А вот выдержка из «Дуэли»:
«Через два года, когда у меня будут готовы средства и люди, я отправлюсь в экспедицию, – рассказывал фон Корен дьякону. – Я пройду берегом от Владивостока до Берингова пролива и потом от пролива до устья Енисея. Мы начертим карту, изучим фауну и флору и обстоятельно займемся геологией, антропологическими и этнографическими исследованиями» (С, 7, 383).
Фон Корен уговаривает юного дьякона отправиться с ним в экспедицию. Дьякон колеблется: он только что женился, и ему обещано место в средней России. Фон Корен не считает эти возражения серьезными: «Дьяконица вас отпустит. Мы ее обеспечим. Еще лучше, если бы вы убедили ее, для общей пользы, постричься в монахини; это дало бы вам возможность самому постричься и поехать в экспедицию иеромонахом.
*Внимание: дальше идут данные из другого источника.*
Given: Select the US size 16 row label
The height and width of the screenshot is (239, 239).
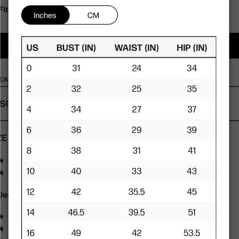Looking at the screenshot, I should [x=30, y=233].
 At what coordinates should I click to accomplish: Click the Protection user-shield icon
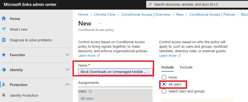(4, 85)
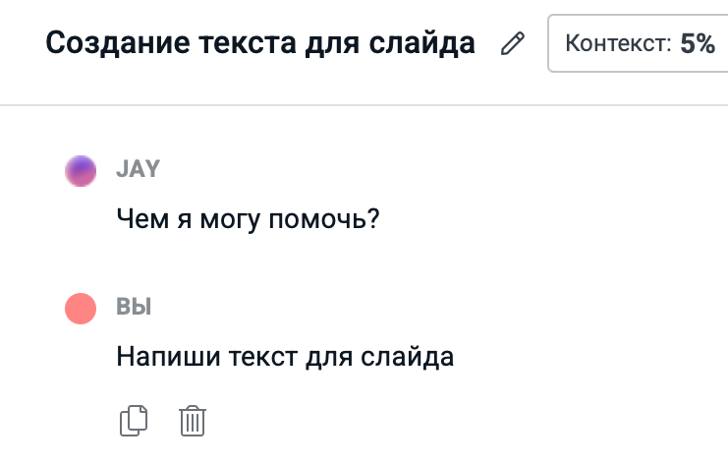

Я могу вам устроить это.
Дьякон молчал» (С., 7, 383). Фон Корен продолжает настаивать: «Не понимаю я ваших колебаний. Продолжая быть обыкновенным дьяконом, <…> вы и через десять лет останетесь все таким же, какой вы теперь, и прибавятся у вас разве только усы и бородка, тогда как, вернувшись из экспедиции, через эти же десять лет вы будете другим человеком, вы обогатитесь сознанием, что вами кое-что сделано» (С, 7, 384).
И по этому диалогу, и по всем чертам и черточкам в поведении фон Корена видно, что он слеплен из того теста, из которого делаются Пржевальские, Стэнли, Миклухо-Маклаи, Ливингстоны. У него есть и благородное честолюбие, и непоколебимая преданность науке, и обширные знания, и трудолюбие, и готовность жертвовать личным счастьем (правда, пока не своим, а счастьем дьякона и его молодой жены) – все, что восхищало Чехова.
Лаевский, характеризуя фон Корена, воображает его царем пустыни, остающимся им и после смерти, «так как крест у его могилы виден караванам за тридцать-сорок миль и царит над пустыней» (С., 7, 397). (Пржевальский завещал похоронить себя на берегу озера Иссык-Куль.) Фон Корен молод, он еще ничего не завещает, только собирается в путешествие. Во время пикника в горах, возле Черной речки, «фон Корен, скрестив руки и поставив одну ногу на камень, стоял на берегу около самой воды и о чем-то думал» (С., 7, 388) – поза царя пустыни. Думал, наверное, о своей экспедиции. И это не только поза и бравада, он, конечно, осуществит все задуманное.